Go to this link to locate the property on a map.
The property also includes a summer mansion and related buildings. The Hawthorns, as the property has been known, was the home of the Woods family; Frederick N. Woods III, who died April 2008 at age 93, willed it to the open space district upon his death. The property will become part of the Windy Hill Open Space Preserve, MROSD spokeswoman Leigh Ann Gessner told the Almanac in a telephone interview.
The property is valued at $11 million, comes with a $2 million endowment for maintenance and stewardship, and is the largest gift of open space from a private family in the district's 39 years, Ms. Gessner said. It is also the first gift that included an endowment, she said.

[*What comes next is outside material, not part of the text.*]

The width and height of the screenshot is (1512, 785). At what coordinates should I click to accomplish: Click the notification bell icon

The property will remain closed to the public at least until the district goes through the public planning process, including public hearings and an analysis of access for the public and the opportunities for environmental conservation and historic preservation.
How long might all that take? "It's hard to say. There are lots of projects in the hopper," Ms. Gessner said. "It's not really something that we planned for."

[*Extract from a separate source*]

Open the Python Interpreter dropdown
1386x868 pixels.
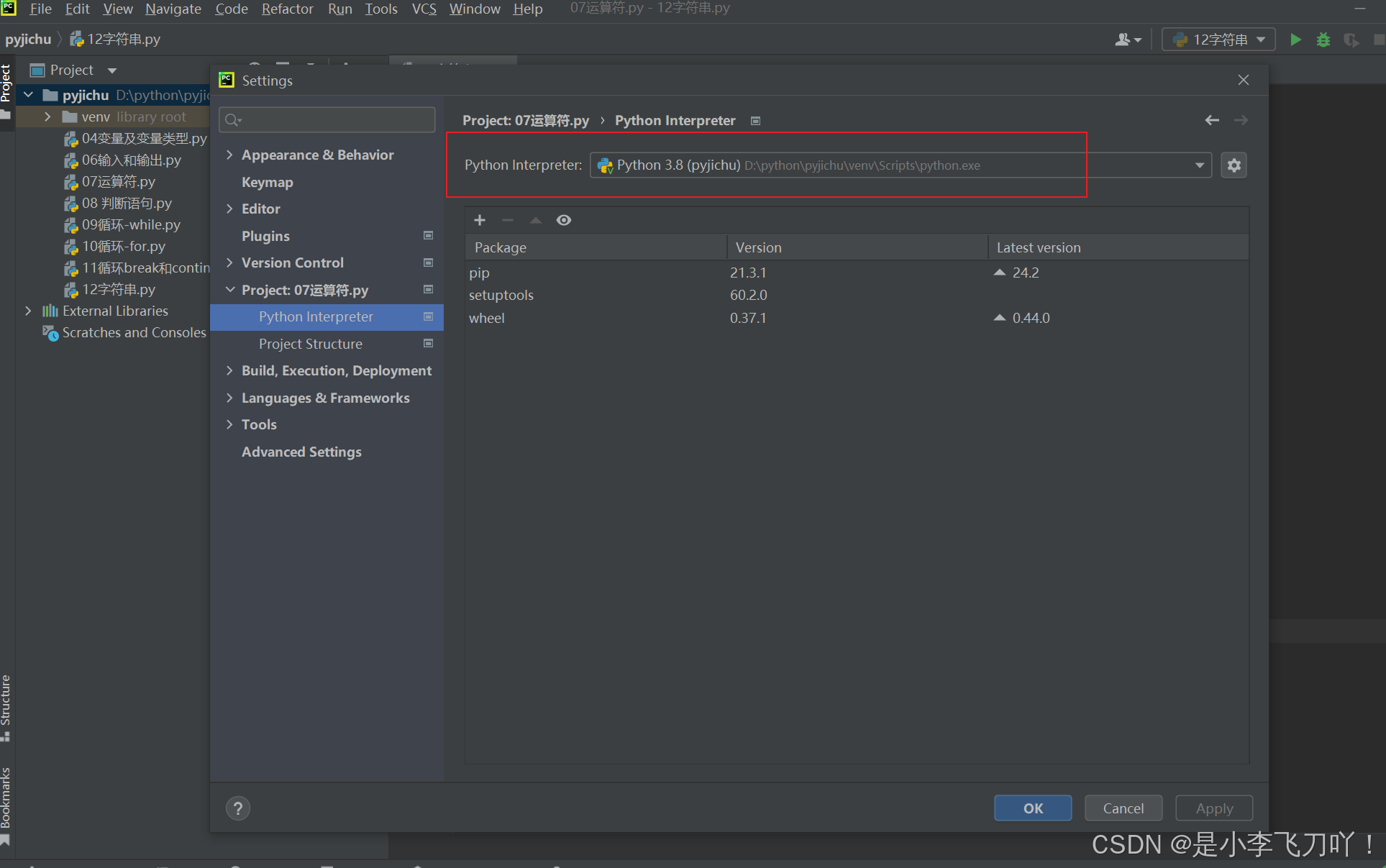tap(1199, 165)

Immediate steps include setting up patrols by district rangers, reducing wildfire risks and disking the ground along the perimeter, Ms. Gessner said.
As for animals of importance to the environmentally minded, Los Trancos Creek defines the eastern border of the property and is thought to be home to steelhead trout. Other native species of threatened or endangered status include the California red-legged frog and Bell's vireo, the peregrine falcon and the willow flycatcher, all birds.

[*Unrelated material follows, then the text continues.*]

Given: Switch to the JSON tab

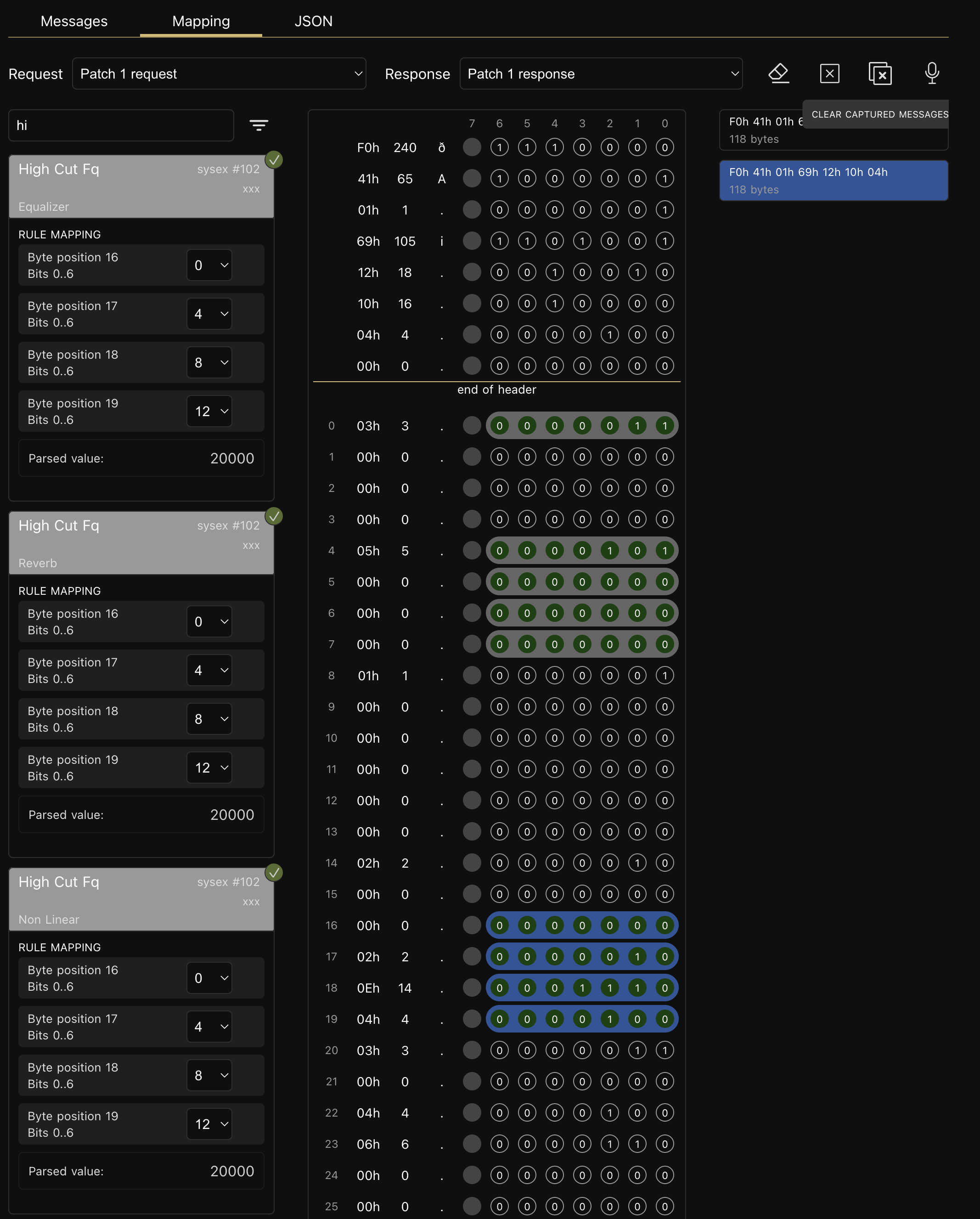Looking at the screenshot, I should [313, 22].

Botanical species include the remains of an olive orchard, oaks, bay laurels and buckeyes as well as willow, alder and cottonwood trees near the creek, said Ms. Gessner, who has visited the property. "The cottonwood trees were releasing their floaty white stuff into the air. It was kind of surreal," she said. "There is a really wonderful view from the top."
"It is one of last remaining islands of open space in the residential area of Portola Valley," Ms. Gessner said, noting that it had the potential for 22 residences. The Peninsula Open Space Trust (POST), a private nonprofit land trust, arranged a conservation easement in 2005, which had the effect of curtailing some development rights.
The buildings, including the mansion, may be historic and date from the late 19th century, Ms. Gessner said, adding that the district will probably need a management partner with expertise in such matters.